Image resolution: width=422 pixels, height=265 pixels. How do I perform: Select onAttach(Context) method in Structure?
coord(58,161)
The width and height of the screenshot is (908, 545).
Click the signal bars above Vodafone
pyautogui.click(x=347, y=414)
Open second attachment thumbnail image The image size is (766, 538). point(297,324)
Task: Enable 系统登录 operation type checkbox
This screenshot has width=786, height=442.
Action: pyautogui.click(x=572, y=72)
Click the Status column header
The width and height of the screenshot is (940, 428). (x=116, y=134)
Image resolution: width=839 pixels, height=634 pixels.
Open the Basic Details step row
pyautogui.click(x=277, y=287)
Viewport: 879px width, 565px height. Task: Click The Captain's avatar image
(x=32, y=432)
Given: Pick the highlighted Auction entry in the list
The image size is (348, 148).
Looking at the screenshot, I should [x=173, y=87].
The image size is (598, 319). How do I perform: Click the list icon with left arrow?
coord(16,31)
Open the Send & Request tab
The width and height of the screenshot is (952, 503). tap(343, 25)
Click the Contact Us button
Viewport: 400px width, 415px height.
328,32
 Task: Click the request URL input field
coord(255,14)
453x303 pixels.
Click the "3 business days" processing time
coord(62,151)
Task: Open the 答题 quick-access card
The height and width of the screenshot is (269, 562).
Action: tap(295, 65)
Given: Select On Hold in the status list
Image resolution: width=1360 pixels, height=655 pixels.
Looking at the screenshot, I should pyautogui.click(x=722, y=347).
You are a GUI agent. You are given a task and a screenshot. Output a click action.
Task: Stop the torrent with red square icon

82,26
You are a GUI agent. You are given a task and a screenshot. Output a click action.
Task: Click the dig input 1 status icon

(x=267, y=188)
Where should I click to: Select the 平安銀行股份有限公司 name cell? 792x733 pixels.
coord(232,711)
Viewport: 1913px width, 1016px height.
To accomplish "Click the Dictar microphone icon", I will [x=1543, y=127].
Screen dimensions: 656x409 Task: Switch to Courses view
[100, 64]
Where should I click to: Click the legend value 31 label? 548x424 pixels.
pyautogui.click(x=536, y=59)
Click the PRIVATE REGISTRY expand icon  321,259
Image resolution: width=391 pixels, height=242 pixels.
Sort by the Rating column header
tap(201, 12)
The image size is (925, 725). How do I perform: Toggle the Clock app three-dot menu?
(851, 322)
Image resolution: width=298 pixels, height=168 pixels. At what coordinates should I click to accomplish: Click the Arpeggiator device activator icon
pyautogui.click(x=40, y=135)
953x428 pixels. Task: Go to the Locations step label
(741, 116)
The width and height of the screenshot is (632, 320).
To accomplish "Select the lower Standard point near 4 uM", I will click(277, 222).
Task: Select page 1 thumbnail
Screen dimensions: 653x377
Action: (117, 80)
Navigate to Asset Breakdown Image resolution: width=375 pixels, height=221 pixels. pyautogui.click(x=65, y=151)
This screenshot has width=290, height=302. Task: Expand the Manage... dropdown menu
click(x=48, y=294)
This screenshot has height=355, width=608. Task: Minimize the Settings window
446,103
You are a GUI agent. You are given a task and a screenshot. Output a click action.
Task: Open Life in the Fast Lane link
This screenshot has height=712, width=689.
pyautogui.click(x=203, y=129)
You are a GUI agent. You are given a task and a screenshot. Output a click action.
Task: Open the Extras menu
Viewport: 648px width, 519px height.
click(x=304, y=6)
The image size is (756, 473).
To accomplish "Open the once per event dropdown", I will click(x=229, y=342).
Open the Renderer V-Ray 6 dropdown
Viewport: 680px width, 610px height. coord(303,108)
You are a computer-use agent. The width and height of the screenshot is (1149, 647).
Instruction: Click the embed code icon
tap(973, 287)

————

■ **INSTRUCTIONS FOR THE TASK**: All of the records above should be copied exactly.

■ **RESULT**:
Image resolution: width=422 pixels, height=265 pixels. How do I perform: Select onAttach(Context) method in Structure?
coord(58,161)
The width and height of the screenshot is (908, 545).
Click the signal bars above Vodafone
pyautogui.click(x=347, y=414)
Open second attachment thumbnail image The image size is (766, 538). point(297,324)
Task: Enable 系统登录 operation type checkbox
This screenshot has width=786, height=442.
Action: pyautogui.click(x=572, y=72)
Click the Status column header
The width and height of the screenshot is (940, 428). (x=116, y=134)
Image resolution: width=839 pixels, height=634 pixels.
Open the Basic Details step row
pyautogui.click(x=277, y=287)
Viewport: 879px width, 565px height. Task: Click The Captain's avatar image
(x=32, y=432)
Given: Pick the highlighted Auction entry in the list
The image size is (348, 148).
Looking at the screenshot, I should [x=173, y=87].
The image size is (598, 319). How do I perform: Click the list icon with left arrow?
coord(16,31)
Open the Send & Request tab
The width and height of the screenshot is (952, 503). tap(343, 25)
Click the Contact Us button
Viewport: 400px width, 415px height.
328,32
 Task: Click the request URL input field
coord(255,14)
453x303 pixels.
Click the "3 business days" processing time
coord(62,151)
Task: Open the 答题 quick-access card
The height and width of the screenshot is (269, 562).
Action: tap(295, 65)
Given: Select On Hold in the status list
Image resolution: width=1360 pixels, height=655 pixels.
Looking at the screenshot, I should pyautogui.click(x=722, y=347).
You are a GUI agent. You are given a task and a screenshot. Output a click action.
Task: Stop the torrent with red square icon

82,26
You are a GUI agent. You are given a task and a screenshot. Output a click action.
Task: Click the dig input 1 status icon

(x=267, y=188)
Where should I click to: Select the 平安銀行股份有限公司 name cell? 792x733 pixels.
coord(232,711)
Viewport: 1913px width, 1016px height.
To accomplish "Click the Dictar microphone icon", I will [x=1543, y=127].
Screen dimensions: 656x409 Task: Switch to Courses view
[100, 64]
Where should I click to: Click the legend value 31 label? 548x424 pixels.
pyautogui.click(x=536, y=59)
Click the PRIVATE REGISTRY expand icon  321,259
Image resolution: width=391 pixels, height=242 pixels.
Sort by the Rating column header
tap(201, 12)
The image size is (925, 725). How do I perform: Toggle the Clock app three-dot menu?
(851, 322)
Image resolution: width=298 pixels, height=168 pixels. At what coordinates should I click to accomplish: Click the Arpeggiator device activator icon
pyautogui.click(x=40, y=135)
953x428 pixels. Task: Go to the Locations step label
(741, 116)
The width and height of the screenshot is (632, 320).
To accomplish "Select the lower Standard point near 4 uM", I will click(277, 222).
Task: Select page 1 thumbnail
Screen dimensions: 653x377
Action: (117, 80)
Navigate to Asset Breakdown Image resolution: width=375 pixels, height=221 pixels. pyautogui.click(x=65, y=151)
This screenshot has width=290, height=302. Task: Expand the Manage... dropdown menu
click(x=48, y=294)
This screenshot has height=355, width=608. Task: Minimize the Settings window
446,103
You are a GUI agent. You are given a task and a screenshot. Output a click action.
Task: Open Life in the Fast Lane link
This screenshot has height=712, width=689.
pyautogui.click(x=203, y=129)
You are a GUI agent. You are given a task and a screenshot. Output a click action.
Task: Open the Extras menu
Viewport: 648px width, 519px height.
click(x=304, y=6)
The image size is (756, 473).
To accomplish "Open the once per event dropdown", I will click(x=229, y=342).
Open the Renderer V-Ray 6 dropdown
Viewport: 680px width, 610px height. coord(303,108)
You are a computer-use agent. The width and height of the screenshot is (1149, 647).
Instruction: Click the embed code icon
tap(973, 287)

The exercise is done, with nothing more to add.